The recent discovery of unexploded military ordnance highlights the latest round of international cooperation in Palau.
On January 9, road workers in Malakal uncovered a 550pound bomb, a remnant from Japanese fortifications during World War II, prompting evacuation of a 300 meter radius until explosives experts could neutralize the bomb.
Steve Ballinger, a bomb expert from Clear Ground Demining inspect the bomb. Photo by CGD
The discovery caps ordnance awareness sessions and collaboration between the Republic of Palau, and the United Kingdom-based non-profit, Cleared Ground Demining, or CGD.
CGD Operations Director Steve Ballinger said that the bomb was manually defused at the scene, and then extracted on the afternoon of January 10.
Despite the age of the explosive, Ballinger explained that such bombs remain dangerous.
“Any ordnance is very dangerous and even more so after they have been exposed to the elements for such a long time. A major part of CGD's risk awareness campaign has been to change the dangerous assumption held by many that the ordnance is safe, when in fact it is often more dangerous due to their age.”
The workers discovered the 70-year-old bomb while digging up the road between Riptide Bar and the Malakal Sewer Plant to lay the new water pipe as part of the multi-million water improvement project in Koror and Airai.
According to Ballinger, the workers knew that they needed to alert CGD due to the training his organization has provided to construction companies in Palau.
“I’m glad to see that our demining trainings with construction workers are paying off,” he said in a statement released by the Office of the President, Jan.11.
“With the bomb set upwards waiting to be hit, we are fortunate that the construction worker recognized it as it was unearthed. It would be a different story if he was not trained and thought the bomb was a metal pipe,” the statement said.
In an interview, January 15, Ballinger said the bomb was one of the biggest uncovered in Koror and was used as an anti invasion bomb by Japanese soldiers during WWII. Historical research showed that the bomb had most likely been deployed as an anti invasion device to protect military infrastructure nearby.
“ We looked at the WWII maps of the area and saw that the area where the bomb was found there were two searchlights and six anti-aircraft gun positions, hence the presence of this bomb being used as an anti- invasion device,” he explained.
The bomb being readied fro transportation to CGD's demolition range facility in Aimeliik.
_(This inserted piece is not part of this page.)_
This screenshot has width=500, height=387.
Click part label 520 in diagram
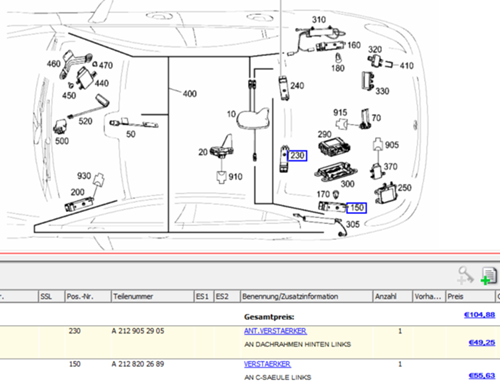tap(85, 121)
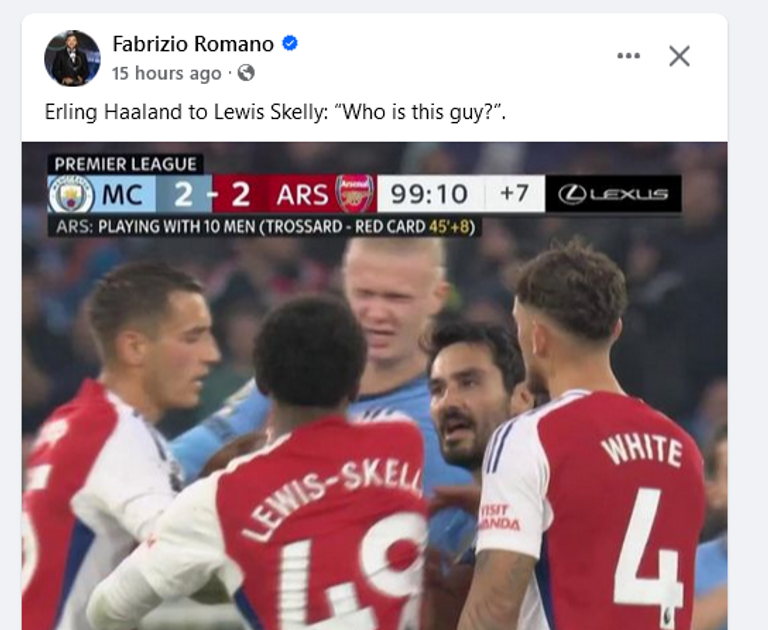Click the ARS team abbreviation in scoreboard

[303, 194]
Photo by CGD
CGD is a non-profit organization, which specializes in removing explosive remnants of war. Their work in Palau, for the past four years, has been made possible by funding from the Australian government.
Palau Public Utilities Corporation, the implementing arm of the $17 million water project funded through Overseas Development Assistance (ODA) said because of the incident a meeting is scheduled next week with CGD to discuss how they PPUC can better prepare for unexploded ordnance (UXO) that again may be uncovered during the course of the project.
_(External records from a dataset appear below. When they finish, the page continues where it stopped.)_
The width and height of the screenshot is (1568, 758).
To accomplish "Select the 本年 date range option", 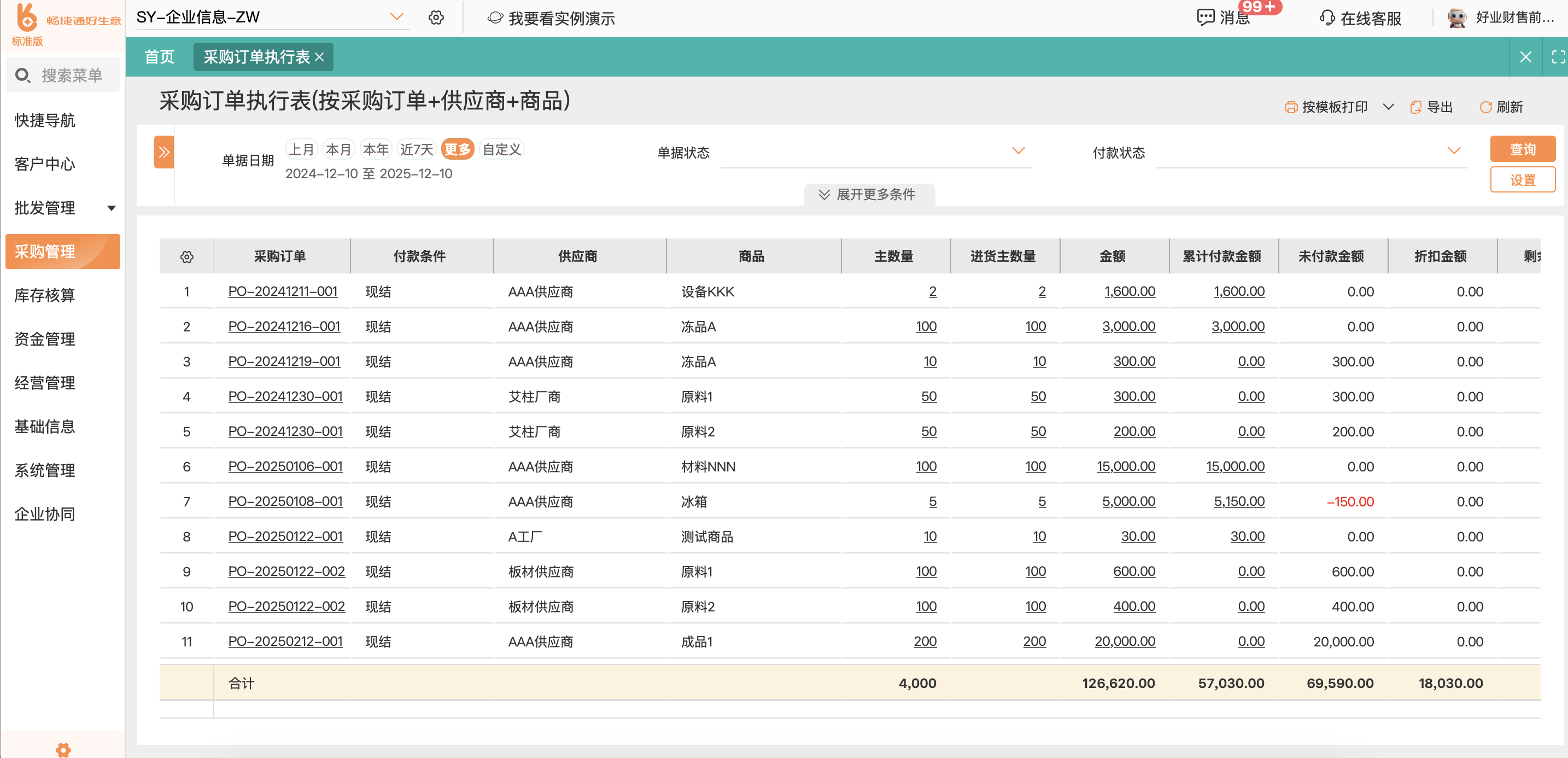I will 375,149.
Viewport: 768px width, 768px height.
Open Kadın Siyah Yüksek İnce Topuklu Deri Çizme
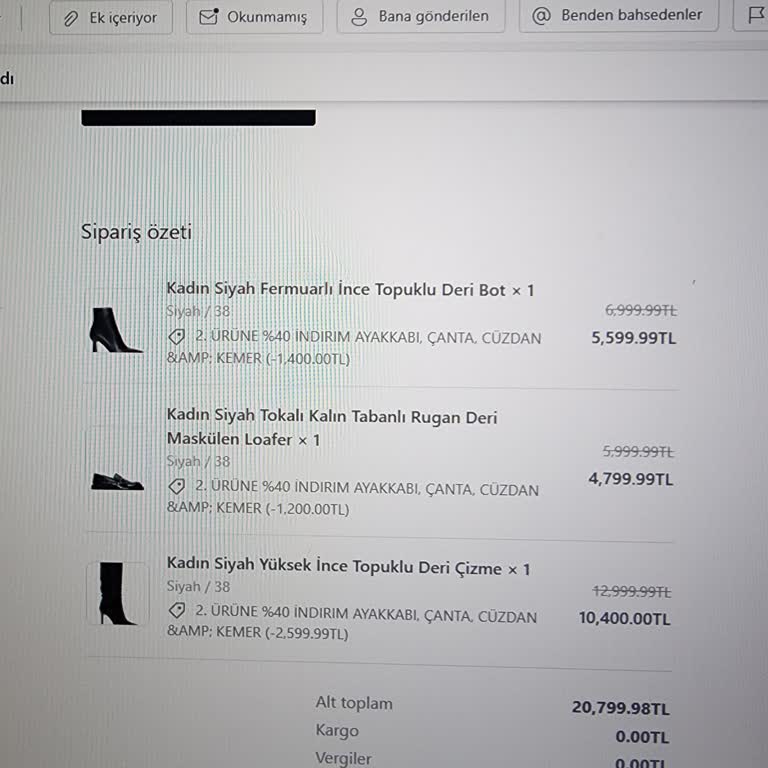[x=348, y=566]
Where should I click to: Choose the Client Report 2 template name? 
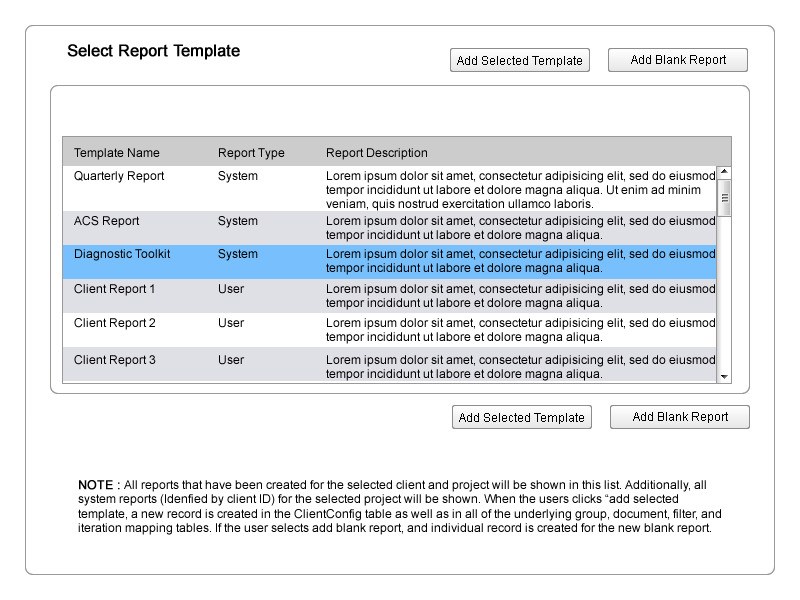115,323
Anthony Rudimch, PPUC’s water project manager said that during the planning state of the project, it was assessed that there is a “low likelihood ‘ of UXO found in the area of the project.
President Remengsau commended CGD for defusing the bomb and the Norwegian People’s Aid-Humanitarian Disarmament in helping secure the area in Malakal.
Norwegian Peoples Aid assisted the police in providing a safety cordon while CGD defused the bombed and checked the area for other bombs.
“And with major road and waterline construction taking place in Palau, we are fortunate that our Law Enforcement Officers, Public Works staff and Safety Officers are being trained on life saving capacities in ordnance demining. The bomb-defusing event that took place in Malakal was a tremendous display of diligence and team work by our partners and local government agencies,” the president said in the statement.
The bomb was transported to CGD's demolition range facility in Aimeliik. CGD will destroy it, along with other ordnance that CGD has found this year[ ] around Koror and Babeldaob, in a controlled detonation next month.
CGD has located and removed approximately 48,000 items of ordnance in Palau since 2009.